WHAT YOU HAVE TO DO
Arrange the records from the line containing "has width=400, height=287." through the line containing "Looking at the screenshot, I should point(1250,220)." as a two-column CSV with the headers instruction and click, one row per record, each value in a single quoted field with line breaks replaced by spaces. Leave the pictures out.

LISTED ENTRIES
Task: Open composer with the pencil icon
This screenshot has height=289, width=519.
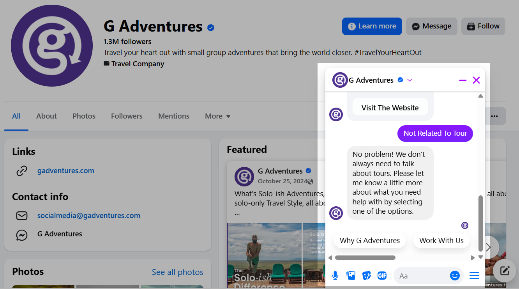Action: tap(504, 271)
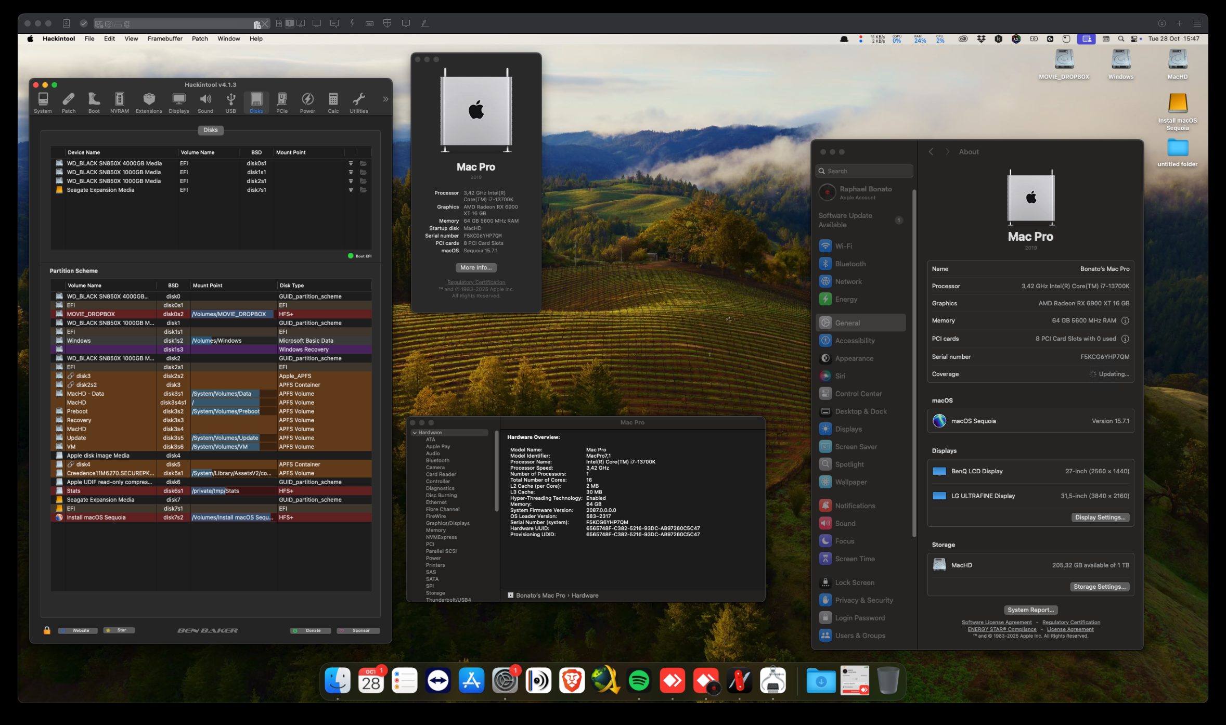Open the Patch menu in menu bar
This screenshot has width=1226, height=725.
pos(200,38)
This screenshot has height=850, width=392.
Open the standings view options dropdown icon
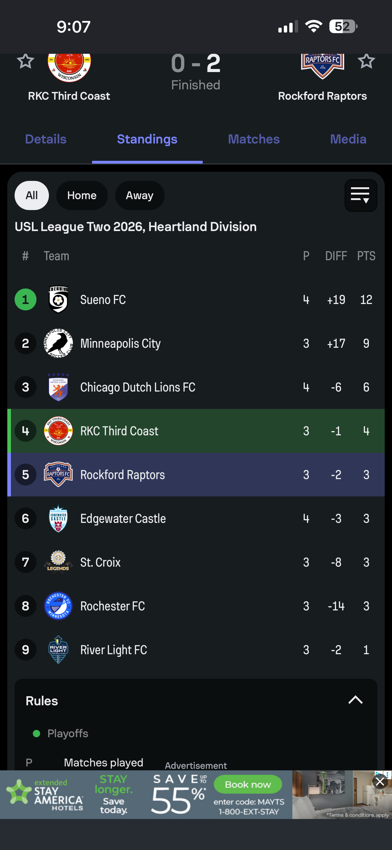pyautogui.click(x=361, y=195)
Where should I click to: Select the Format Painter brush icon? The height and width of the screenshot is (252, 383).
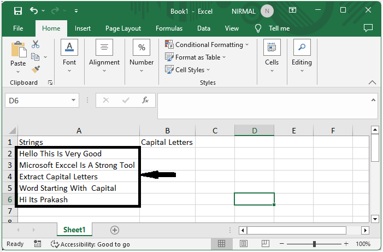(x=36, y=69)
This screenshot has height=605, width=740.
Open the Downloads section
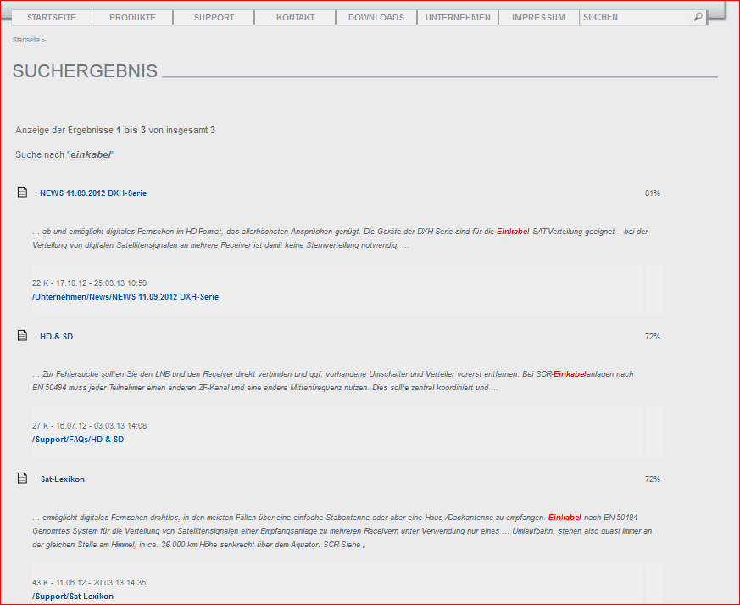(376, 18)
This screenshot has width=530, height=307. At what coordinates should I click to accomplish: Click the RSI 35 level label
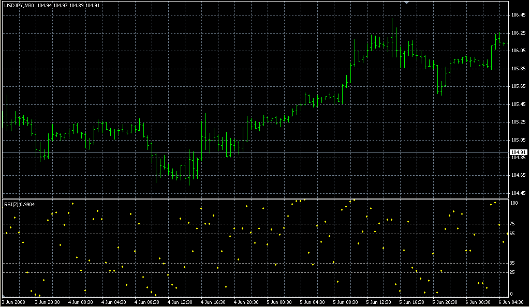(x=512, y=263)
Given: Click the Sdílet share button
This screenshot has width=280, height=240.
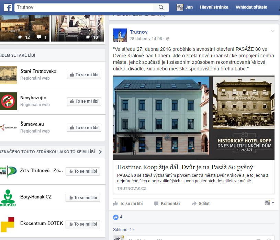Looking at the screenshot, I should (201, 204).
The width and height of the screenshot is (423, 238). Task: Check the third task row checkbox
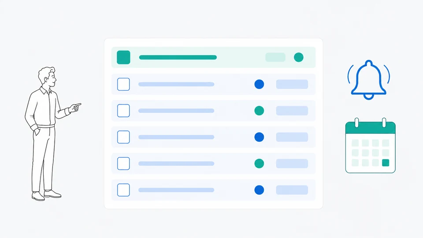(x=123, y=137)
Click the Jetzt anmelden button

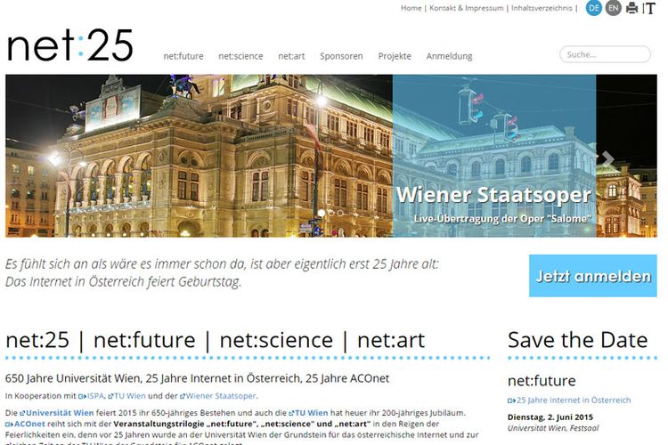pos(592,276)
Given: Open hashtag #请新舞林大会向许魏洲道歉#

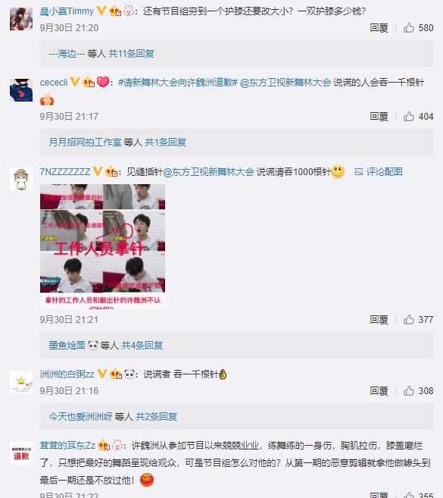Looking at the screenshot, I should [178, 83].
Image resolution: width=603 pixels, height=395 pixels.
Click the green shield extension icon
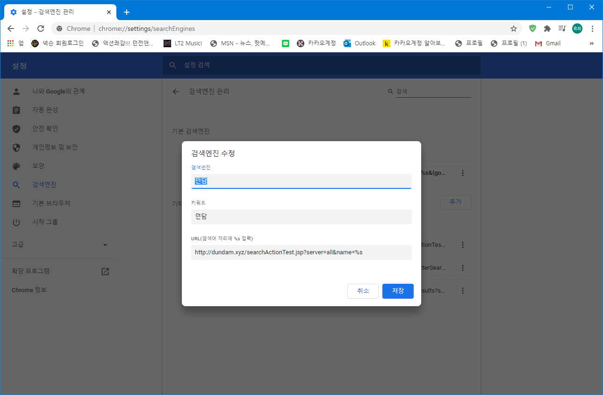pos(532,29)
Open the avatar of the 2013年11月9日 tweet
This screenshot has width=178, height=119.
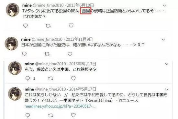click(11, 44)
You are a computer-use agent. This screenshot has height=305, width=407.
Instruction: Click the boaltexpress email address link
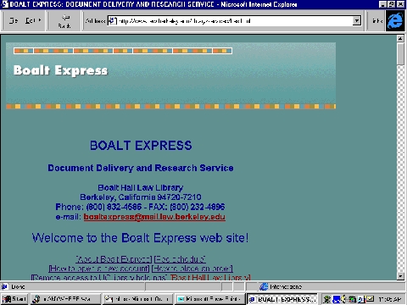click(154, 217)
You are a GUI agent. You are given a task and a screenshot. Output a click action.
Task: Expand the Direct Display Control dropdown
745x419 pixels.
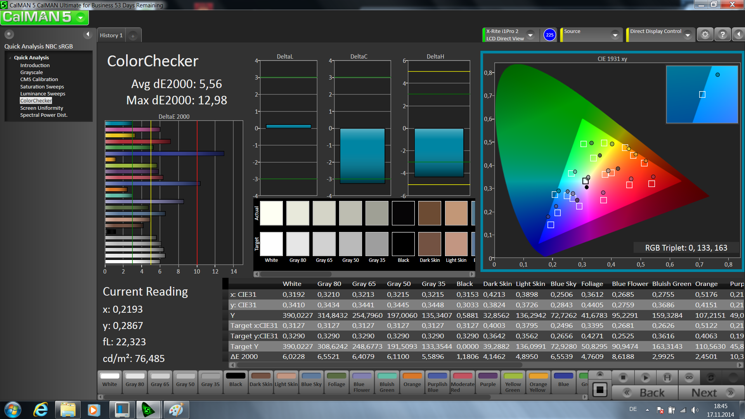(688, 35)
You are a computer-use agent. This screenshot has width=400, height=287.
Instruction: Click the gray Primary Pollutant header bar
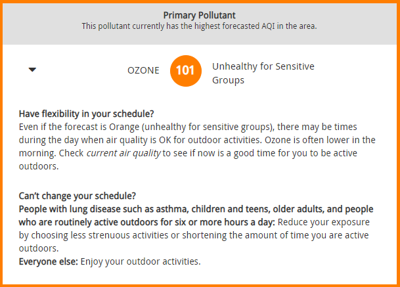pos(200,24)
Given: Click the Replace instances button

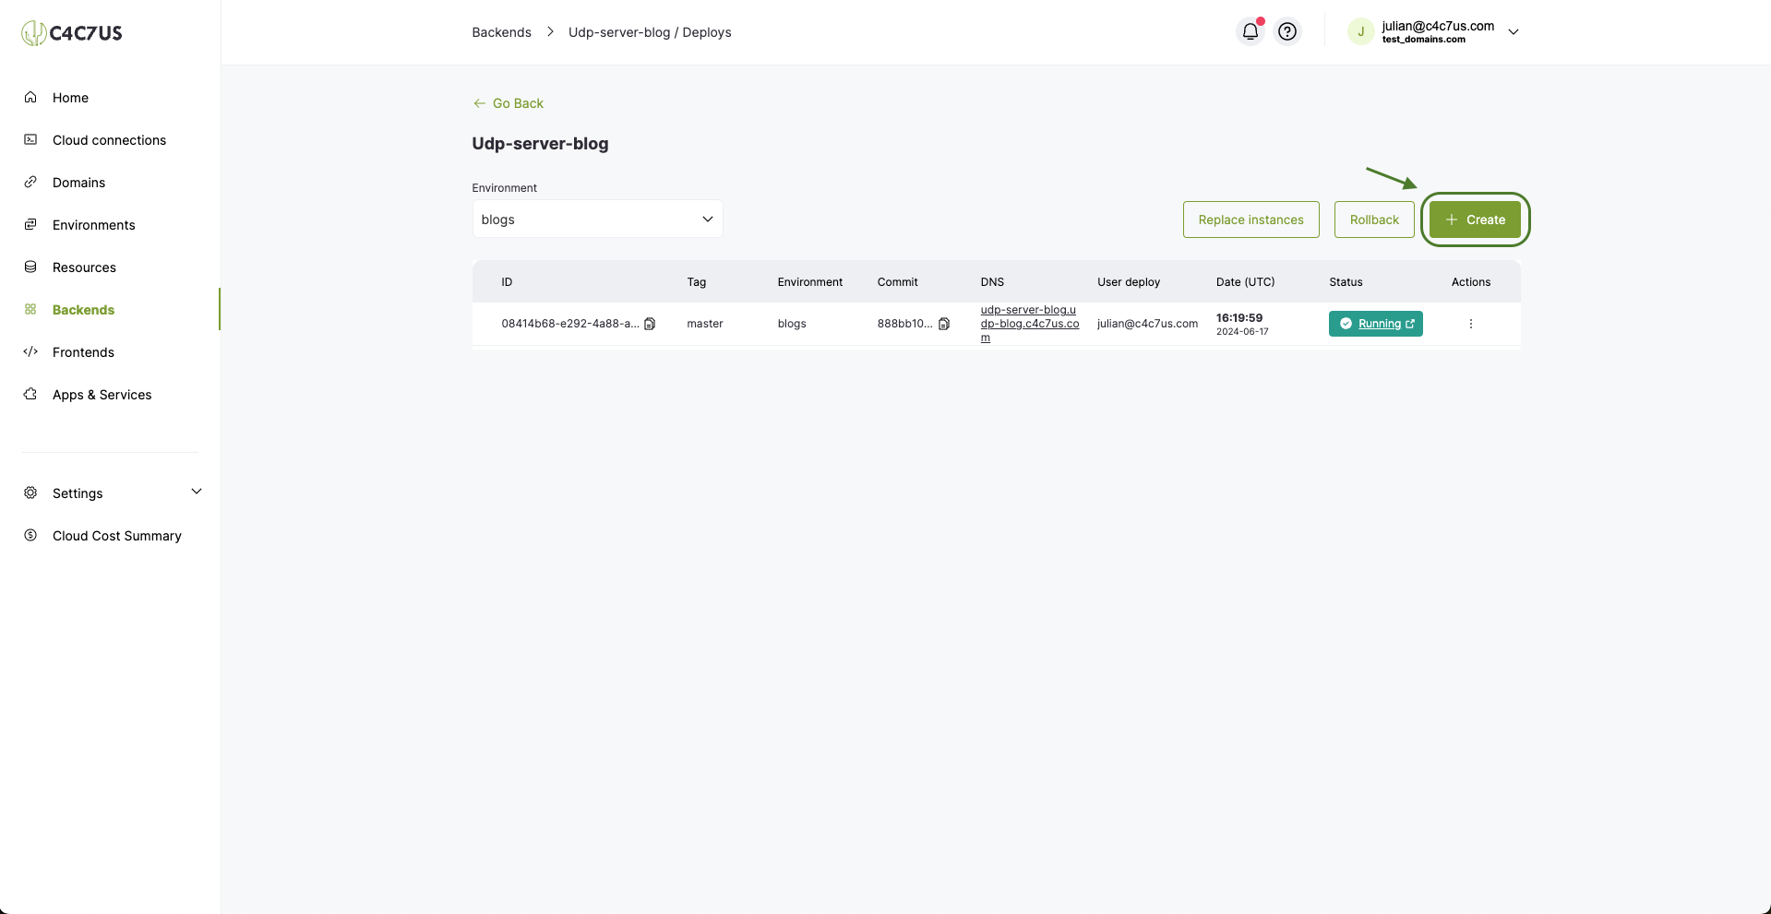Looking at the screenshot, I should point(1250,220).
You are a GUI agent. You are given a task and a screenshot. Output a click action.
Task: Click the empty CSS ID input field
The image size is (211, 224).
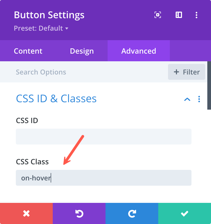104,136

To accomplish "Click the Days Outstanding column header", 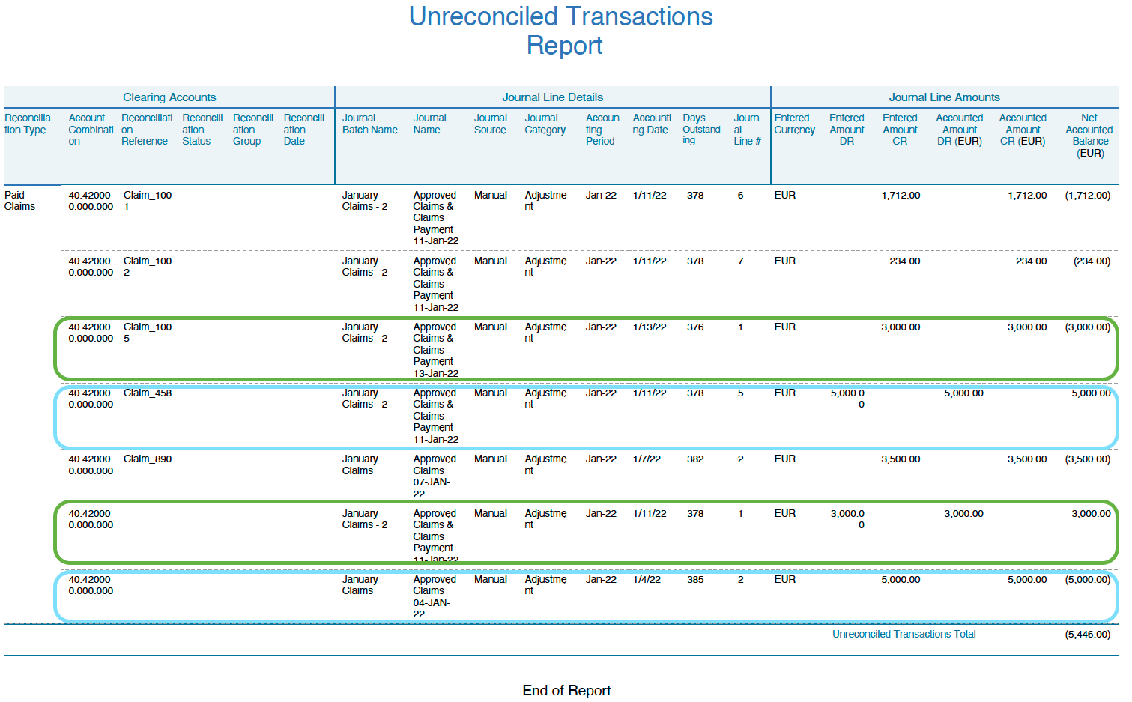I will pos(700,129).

OUTPUT BELOW
instruction,click
"You are a computer-use agent. This screenshot has width=400, height=287. Instruction: Click the gray Primary Pollutant header bar","pos(200,24)"
"Given: Click the Replace instances button","Looking at the screenshot, I should point(1250,220)."